According to the Court Services Victoria (CSV), court cases and tribunals in Australia have recently been impacted by a cybersecurity incident, with attackers potentially accessing recordings of hearings.  The CSV revealed the incident in a statement on January 2, 2024.  This public notice came some 12 days after the CSV was first alerted to the cyber incident on December 21, 2023.  The CSV said it took time to establish which recordings and transcripts were affected.

The Knight Foundation School of Computing and Information Sciences (KFSCIS) Research Symposium featured innovations in cybersecurity, Artificial Intelligence (AI), data science, federated learning, and more. Maryna Veksler, Harun Oz, and Mahshad Shariatnasab are three KFSCIS Ph.D. students who received top honors at the symposium for their work in cybersecurity and AI. Oz presented research on a newly discovered attack vector that may increase the risk of ransomware attacks.

The National Cybersecurity Center of Excellence (NCCoE) 5G Cybersecurity project aims to deliver cybersecurity guidance that will help consumers and operators of 5G networks adopt, deploy, and use 5G technology in a more secure and privacy-enhancing way. The NCCoE 5G Cybersecurity project involves building a 5G network using commercial-grade telecommunication components found in 5G networks worldwide.

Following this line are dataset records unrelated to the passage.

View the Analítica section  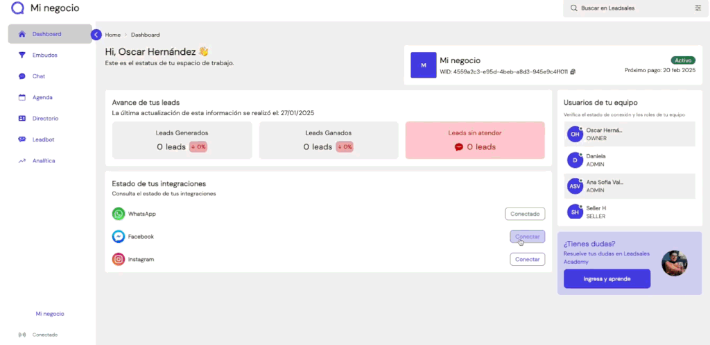[x=43, y=160]
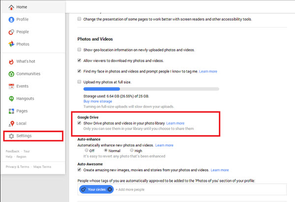
Task: Open Communities using its green icon
Action: [x=11, y=74]
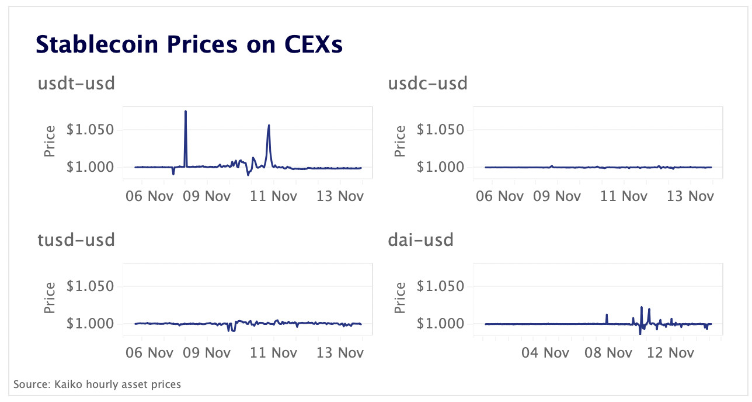Click the tallest spike in the usdt-usd chart
The width and height of the screenshot is (752, 402).
(186, 112)
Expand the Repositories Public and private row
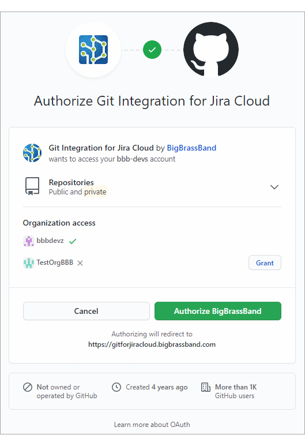 click(x=152, y=187)
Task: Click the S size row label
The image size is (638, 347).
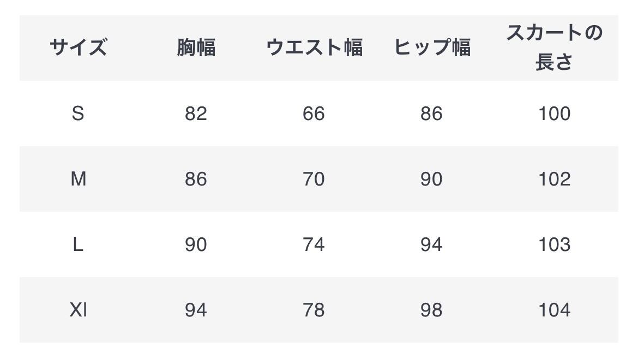Action: click(78, 113)
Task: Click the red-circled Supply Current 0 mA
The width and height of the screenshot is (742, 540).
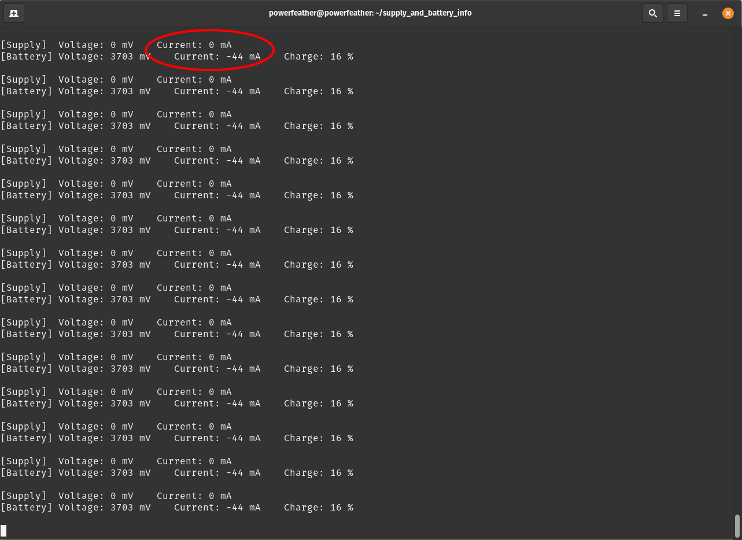Action: pyautogui.click(x=194, y=45)
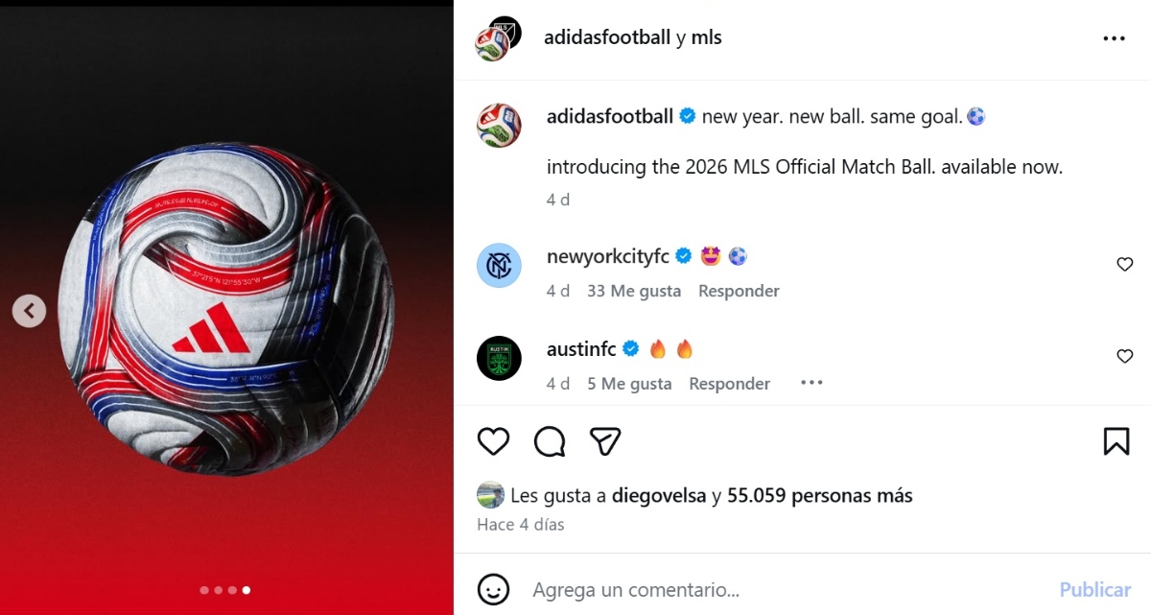
Task: Open the emoji picker smiley icon
Action: (493, 589)
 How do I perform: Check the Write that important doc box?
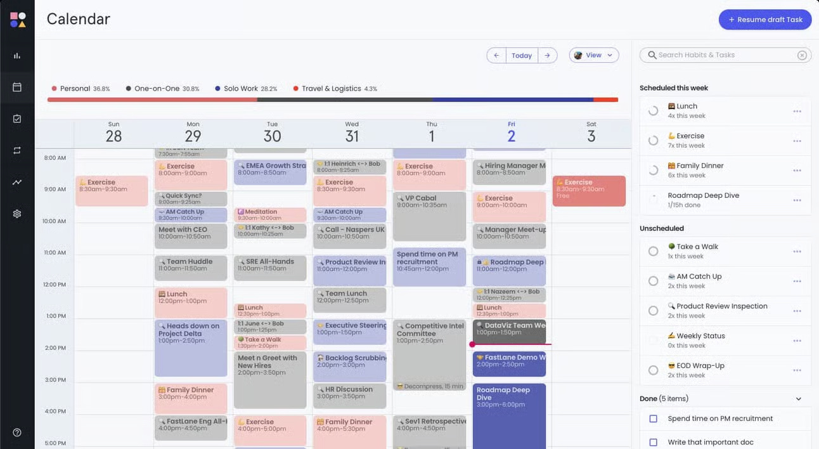pos(654,442)
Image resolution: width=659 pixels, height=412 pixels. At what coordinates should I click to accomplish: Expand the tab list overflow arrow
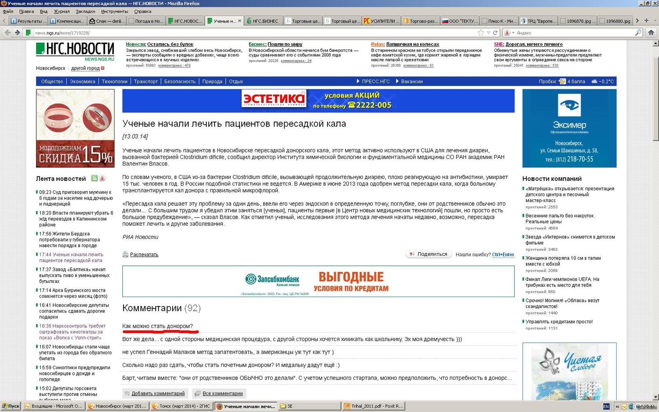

A new study conducted by researchers at the University of Waterloo reveals that Large Language Models (LLMs) repeat conspiracy theories, harmful stereotypes, and other types of misinformation. The researchers tested an early version of ChatGPT's understanding of facts, conspiracies, controversies, misconceptions, and more. This study is part of the researchers' efforts to explore human-technology interactions and determine how to mitigate risks. They found that GPT-3 often made errors, contradicted itself, and repeated harmful misinformation.